Kitchen Table Economics

Want People to Earn Above the Minimum Wage? Let the Free Market Work.

Recently, Duquesne University in Pittsburgh received attention after the school announced it was raising the minimum wage it pays its employees to $16 per hour. While the media honed in on the fact that the University boosted its minimum earnings, much of the coverage overlooked the fact that Duquesne’s minimum wage increase was completely voluntary. The federal, state, and local minimum wage increases currently being debated are not.

Voluntary wage increases are actually not newsworthy at all. They are a regular, natural occurrence in nations that have free markets. Walmart, the nation’s largest employer, announced in March that it was raising the minimum wage it pays its employees to $10 an hour.
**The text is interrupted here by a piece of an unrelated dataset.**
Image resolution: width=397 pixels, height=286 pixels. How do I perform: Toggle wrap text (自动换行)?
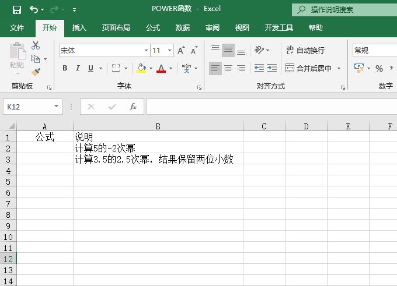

While this story made a big news splash, there is nothing surprising about a successful business paying its employees more.

One way we can tell the free market is able to raise wages on its own, without government interference is that 66% of minimum wage employees in America earn a raise within the first year on the job. Most minimum wage earners aren’t making these salaries for long, simply because free enterprise works.

Additionally, 98% of jobs in the US already pay more than the minimum wage without being forced to by the government. So if only 2% of jobs pay the minimum wage, and if a majority of that 2% get paid more within a year, then what does raising the minimum wage actually do? The answer: it makes it more difficult for people to enter the workforce.

Young people need entry-level jobs in order to gain work experience. Since raising the minimum wage means raising the price of work that employers have to pay, many businesses that provide entry-level jobs are forced to cut hiring, employee hours, or even staff. Think about it like this: When gas prices rise, we buy less at the pump. When the minimum wage rises, businesses have to hire fewer employees. That means less opportunity for those who want their first job.

Instead of cheering on Duquesne for raising its “minimum wage,” we should be cheering the free market.